[Records contained in a dataset]

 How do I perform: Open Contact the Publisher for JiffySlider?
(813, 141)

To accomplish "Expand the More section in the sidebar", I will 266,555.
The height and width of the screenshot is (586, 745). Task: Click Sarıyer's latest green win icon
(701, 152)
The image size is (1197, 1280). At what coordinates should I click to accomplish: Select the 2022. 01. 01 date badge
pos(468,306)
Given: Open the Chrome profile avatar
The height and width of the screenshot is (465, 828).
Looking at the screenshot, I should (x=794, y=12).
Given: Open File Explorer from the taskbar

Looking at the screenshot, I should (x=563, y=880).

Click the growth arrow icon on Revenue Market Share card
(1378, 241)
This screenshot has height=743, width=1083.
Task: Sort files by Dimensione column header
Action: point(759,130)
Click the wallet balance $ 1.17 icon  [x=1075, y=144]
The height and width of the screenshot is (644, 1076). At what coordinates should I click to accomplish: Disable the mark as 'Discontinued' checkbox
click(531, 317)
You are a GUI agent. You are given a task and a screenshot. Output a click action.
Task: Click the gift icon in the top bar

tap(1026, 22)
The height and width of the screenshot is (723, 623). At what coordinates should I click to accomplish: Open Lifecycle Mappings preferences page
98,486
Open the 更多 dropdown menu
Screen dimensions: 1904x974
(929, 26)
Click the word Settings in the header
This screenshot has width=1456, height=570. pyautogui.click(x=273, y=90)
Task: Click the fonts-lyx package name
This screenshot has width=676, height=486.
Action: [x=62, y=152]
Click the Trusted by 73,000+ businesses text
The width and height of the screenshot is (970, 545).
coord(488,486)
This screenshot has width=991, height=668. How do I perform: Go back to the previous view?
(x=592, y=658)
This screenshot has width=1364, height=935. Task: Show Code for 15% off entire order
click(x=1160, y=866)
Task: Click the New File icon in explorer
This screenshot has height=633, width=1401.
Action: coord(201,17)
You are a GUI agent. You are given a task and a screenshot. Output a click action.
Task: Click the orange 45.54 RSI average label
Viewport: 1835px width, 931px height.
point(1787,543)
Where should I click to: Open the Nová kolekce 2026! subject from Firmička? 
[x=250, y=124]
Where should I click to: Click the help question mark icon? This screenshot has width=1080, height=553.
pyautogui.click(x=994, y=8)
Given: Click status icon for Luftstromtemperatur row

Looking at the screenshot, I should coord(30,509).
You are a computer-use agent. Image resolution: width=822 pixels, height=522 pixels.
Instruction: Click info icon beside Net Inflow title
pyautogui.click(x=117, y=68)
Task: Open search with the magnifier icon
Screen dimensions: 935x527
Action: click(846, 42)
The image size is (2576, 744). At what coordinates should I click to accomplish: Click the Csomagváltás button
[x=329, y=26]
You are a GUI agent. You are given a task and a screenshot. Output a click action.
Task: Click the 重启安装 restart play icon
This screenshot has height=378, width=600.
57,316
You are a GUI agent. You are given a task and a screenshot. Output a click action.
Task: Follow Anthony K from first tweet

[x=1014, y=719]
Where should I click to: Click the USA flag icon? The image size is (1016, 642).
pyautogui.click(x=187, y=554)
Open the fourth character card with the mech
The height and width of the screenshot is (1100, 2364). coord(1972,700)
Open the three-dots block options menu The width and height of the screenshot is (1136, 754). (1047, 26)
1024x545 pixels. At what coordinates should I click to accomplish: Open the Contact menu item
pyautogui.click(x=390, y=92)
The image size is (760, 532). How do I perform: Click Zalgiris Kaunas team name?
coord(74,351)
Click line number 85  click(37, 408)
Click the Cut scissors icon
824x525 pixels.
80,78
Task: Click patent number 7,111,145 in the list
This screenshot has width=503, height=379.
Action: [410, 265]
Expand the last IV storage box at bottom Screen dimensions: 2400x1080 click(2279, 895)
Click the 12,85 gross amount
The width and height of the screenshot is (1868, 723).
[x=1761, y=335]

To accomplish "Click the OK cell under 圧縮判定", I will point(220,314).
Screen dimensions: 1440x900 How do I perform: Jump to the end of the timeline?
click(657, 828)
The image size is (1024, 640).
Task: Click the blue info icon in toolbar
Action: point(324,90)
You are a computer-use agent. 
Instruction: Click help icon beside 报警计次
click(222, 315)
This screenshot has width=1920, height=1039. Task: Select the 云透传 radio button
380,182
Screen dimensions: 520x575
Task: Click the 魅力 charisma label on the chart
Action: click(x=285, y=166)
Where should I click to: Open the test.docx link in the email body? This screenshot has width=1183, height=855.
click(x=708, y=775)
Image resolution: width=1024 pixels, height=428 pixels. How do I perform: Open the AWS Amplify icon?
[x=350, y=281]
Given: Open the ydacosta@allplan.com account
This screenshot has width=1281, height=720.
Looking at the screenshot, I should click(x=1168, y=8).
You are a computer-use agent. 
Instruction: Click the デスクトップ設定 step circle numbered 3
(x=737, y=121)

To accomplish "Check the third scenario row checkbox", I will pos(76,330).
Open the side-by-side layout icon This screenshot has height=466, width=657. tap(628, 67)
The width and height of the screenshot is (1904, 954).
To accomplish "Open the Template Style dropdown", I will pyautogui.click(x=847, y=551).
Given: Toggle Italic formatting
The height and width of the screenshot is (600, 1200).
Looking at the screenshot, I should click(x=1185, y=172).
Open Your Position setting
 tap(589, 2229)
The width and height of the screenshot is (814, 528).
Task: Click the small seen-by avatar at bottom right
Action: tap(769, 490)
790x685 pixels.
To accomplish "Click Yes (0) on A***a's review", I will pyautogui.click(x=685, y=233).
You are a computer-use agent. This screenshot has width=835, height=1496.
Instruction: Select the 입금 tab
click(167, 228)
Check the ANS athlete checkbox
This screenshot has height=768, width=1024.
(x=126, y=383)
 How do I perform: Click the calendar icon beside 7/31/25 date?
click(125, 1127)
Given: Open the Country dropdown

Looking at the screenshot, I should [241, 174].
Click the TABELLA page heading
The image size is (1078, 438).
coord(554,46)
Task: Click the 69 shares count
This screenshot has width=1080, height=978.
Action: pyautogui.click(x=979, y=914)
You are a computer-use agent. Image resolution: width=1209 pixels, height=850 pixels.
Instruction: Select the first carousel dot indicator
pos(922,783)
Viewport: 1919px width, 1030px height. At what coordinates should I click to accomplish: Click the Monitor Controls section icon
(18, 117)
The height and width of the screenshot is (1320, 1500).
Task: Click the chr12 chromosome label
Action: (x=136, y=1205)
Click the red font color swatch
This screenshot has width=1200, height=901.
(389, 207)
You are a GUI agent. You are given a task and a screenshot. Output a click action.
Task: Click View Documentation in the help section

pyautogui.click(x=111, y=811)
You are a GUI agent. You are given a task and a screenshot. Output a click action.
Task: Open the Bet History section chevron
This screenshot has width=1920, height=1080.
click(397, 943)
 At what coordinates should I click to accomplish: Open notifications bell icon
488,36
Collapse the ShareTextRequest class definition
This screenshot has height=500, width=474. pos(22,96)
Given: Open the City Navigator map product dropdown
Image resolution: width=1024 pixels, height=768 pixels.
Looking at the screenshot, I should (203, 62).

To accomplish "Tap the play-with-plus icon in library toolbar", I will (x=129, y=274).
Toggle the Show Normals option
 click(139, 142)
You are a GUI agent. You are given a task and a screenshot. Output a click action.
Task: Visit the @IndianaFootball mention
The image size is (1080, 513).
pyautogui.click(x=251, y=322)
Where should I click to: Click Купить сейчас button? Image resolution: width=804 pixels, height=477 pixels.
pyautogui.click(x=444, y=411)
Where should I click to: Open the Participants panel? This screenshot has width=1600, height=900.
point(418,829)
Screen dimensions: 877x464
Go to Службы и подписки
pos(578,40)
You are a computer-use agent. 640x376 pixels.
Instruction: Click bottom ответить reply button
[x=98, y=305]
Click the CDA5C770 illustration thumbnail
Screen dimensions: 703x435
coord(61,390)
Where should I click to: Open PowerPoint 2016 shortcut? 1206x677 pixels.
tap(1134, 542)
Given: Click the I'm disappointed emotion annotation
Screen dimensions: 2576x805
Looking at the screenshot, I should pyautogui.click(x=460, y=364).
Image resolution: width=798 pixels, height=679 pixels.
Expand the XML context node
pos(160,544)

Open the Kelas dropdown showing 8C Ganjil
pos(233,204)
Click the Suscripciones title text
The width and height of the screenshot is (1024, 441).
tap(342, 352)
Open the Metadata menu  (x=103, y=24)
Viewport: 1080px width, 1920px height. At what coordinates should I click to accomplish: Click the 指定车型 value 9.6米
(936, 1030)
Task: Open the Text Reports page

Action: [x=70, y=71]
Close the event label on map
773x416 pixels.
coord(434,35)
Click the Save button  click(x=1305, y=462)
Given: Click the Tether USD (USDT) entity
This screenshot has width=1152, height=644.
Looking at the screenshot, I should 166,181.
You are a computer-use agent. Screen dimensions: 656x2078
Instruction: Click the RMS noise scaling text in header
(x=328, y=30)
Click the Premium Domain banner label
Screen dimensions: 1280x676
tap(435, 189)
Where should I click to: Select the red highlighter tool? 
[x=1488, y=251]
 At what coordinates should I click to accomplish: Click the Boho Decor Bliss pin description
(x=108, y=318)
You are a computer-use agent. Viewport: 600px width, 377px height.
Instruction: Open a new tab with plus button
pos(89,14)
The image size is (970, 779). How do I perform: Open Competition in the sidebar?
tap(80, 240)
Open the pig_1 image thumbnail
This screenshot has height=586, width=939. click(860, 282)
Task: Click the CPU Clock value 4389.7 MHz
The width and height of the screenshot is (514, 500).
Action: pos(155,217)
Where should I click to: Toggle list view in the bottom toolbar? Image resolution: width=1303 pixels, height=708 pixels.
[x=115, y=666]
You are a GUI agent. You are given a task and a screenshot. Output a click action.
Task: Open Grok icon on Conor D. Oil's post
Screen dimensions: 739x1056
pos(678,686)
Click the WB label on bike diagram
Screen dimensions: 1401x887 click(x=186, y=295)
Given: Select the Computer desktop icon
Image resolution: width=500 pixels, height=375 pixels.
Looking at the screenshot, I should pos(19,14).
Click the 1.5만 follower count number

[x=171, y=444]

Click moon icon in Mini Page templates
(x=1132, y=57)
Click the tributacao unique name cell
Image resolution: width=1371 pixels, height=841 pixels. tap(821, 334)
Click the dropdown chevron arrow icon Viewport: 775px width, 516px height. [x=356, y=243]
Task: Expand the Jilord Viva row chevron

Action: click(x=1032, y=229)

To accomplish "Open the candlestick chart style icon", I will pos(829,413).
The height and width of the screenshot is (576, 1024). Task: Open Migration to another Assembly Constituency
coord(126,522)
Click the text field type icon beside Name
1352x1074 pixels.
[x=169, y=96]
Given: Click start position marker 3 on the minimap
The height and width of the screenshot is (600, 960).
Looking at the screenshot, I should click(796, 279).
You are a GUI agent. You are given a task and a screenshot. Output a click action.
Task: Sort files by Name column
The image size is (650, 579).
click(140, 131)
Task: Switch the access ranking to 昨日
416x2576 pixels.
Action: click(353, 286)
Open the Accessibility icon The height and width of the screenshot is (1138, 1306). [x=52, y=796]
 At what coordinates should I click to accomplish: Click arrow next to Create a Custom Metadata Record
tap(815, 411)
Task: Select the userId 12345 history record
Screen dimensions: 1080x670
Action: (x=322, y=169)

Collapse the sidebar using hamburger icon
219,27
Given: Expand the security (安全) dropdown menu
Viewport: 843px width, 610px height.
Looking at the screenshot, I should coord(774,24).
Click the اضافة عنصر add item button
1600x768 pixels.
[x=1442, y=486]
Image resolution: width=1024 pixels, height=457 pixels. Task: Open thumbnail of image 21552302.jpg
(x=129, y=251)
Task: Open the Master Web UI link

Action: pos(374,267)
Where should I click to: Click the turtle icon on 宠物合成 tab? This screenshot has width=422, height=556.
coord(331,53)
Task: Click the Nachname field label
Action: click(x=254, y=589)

TRY IT: Reproduce verbatim the lines above, from the line with "Click the dropdown" through the line with "Open the Accessibility".

RESULT OF THE EXERCISE:
Click the dropdown chevron arrow icon Viewport: 775px width, 516px height. [x=356, y=243]
Task: Expand the Jilord Viva row chevron

Action: click(x=1032, y=229)

To accomplish "Open the candlestick chart style icon", I will pos(829,413).
The height and width of the screenshot is (576, 1024). Task: Open Migration to another Assembly Constituency
coord(126,522)
Click the text field type icon beside Name
1352x1074 pixels.
[x=169, y=96]
Given: Click start position marker 3 on the minimap
The height and width of the screenshot is (600, 960).
Looking at the screenshot, I should click(796, 279).
You are a GUI agent. You are given a task and a screenshot. Output a click action.
Task: Sort files by Name column
The image size is (650, 579).
click(140, 131)
Task: Switch the access ranking to 昨日
416x2576 pixels.
Action: click(353, 286)
Open the Accessibility icon The height and width of the screenshot is (1138, 1306). [x=52, y=796]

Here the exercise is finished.